Recaps of West, Texas
A few key pieces as the West, Texas disaster settles down.
Mike Elk has an editorial at the Post really getting after the media for its nonexistent coverage of the disaster. Asking the fundamental question of why the media focused almost exclusively on Boston and completely ignored West, despite the fact that far more people died in West, Elk writes:
So why is it that the media choose to cover around the clock a terrorist bombing that killed fewer people and is extremely rare, while all but ignoring an industrial explosion that killed more people, is far more common and is far easier to prevent? Aaron Albright, who worked on failed mine safety legislation in the wake of the Upper Big Branch mine as an aide to Rep. George Miller (D-Calif.), joked on Twitter that the media opted to focus almost exclusively on the Boston bombings because the two stories were like “CSI/Mission Impossible vs.[a] PBS documentary.” The story of alleged terrorists with Chechen links seems far more exotic and threatening than the story of a workplace disaster that would have been preventable if the company followed the rules.
Also very much worth noting is this:
Yet, death in the workplace is a much more real possibility for almost all Americans than death at the hands of a terrorist. In 2011, 4,609 Americans were killed in workplace accidents while only 17 Americans died at the hands of terrorists — about the same number as were crushed to death by their televisions or furniture. One could argue that terrorists get more attention because they intentionally aim to kill people, but disasters like at Upper Big Branch are also the result of companies violating workplace safety laws.
Again, when workers die because of massive negligence by owners, those owners need to be charged with some form of a murder crime, perhaps equivalent to a fatal drunk-driving charge. Instead, the owners themselves are often seen as victims, including at West.
John Protevi has a piece along the same lines as Elk, thinking about the deeper cultural and economic reasons behind the disparity in coverage. A few of his points:
1. The affective charge of “random murder” trumps that of bad luck. The Boston bombings were deliberate, while the Texas explosion and the roadway deaths were accidents.

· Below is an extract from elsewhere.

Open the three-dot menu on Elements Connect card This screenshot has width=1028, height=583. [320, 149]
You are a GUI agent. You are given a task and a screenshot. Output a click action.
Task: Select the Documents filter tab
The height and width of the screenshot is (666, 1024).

1a. It increases the horror of Boston to know that the victims weren’t chosen. They had a kind of bad luck, but the cause of the death was deliberate, not accidental. So they were victims of “random murder.” When this is called “terrorism,” it is ripe for political exploitation.
2a. The victims of Boston were of the right type — middle class spectators of an athletic event — as opposed to the multiple everyday murder victims who never make the national news. Why not? Well, for one thing, some of the victims can be dismissed as gang bangers. Secondly, there’s just nothing new any more about an everday dispute, domestic or neighborhood, that escalates to murder.
3. To return to the Texas explosion, of course there are factors that influence the probability of accidents; the explosion was an event that crystallized a network of multi-scale factors. But the complexities of multiple and dispersed decisions concerning zoning, right-to-work, and regulatory capture / weakening made over decades that increased the probability — and bad effects — of the Texas explosion doesn’t fit a simple narrative, nor does it have the affective charge of random murder. So there’s an effect of normalization here, such that shoulders are shrugged and we mutter “industrial accidents happen.”
3a. We also can’t overlook the geography of wealth factors here. Poor folks live next to fertilizer plants in West, Texas but middle-class folk go watch the finish of the Boston Marathon. So there’s class identification at work here, both in the news producers of the cable networks, and in their target viewerships.
I think this gets at some pretty important issues behind how we as a society rationalize and think about violence.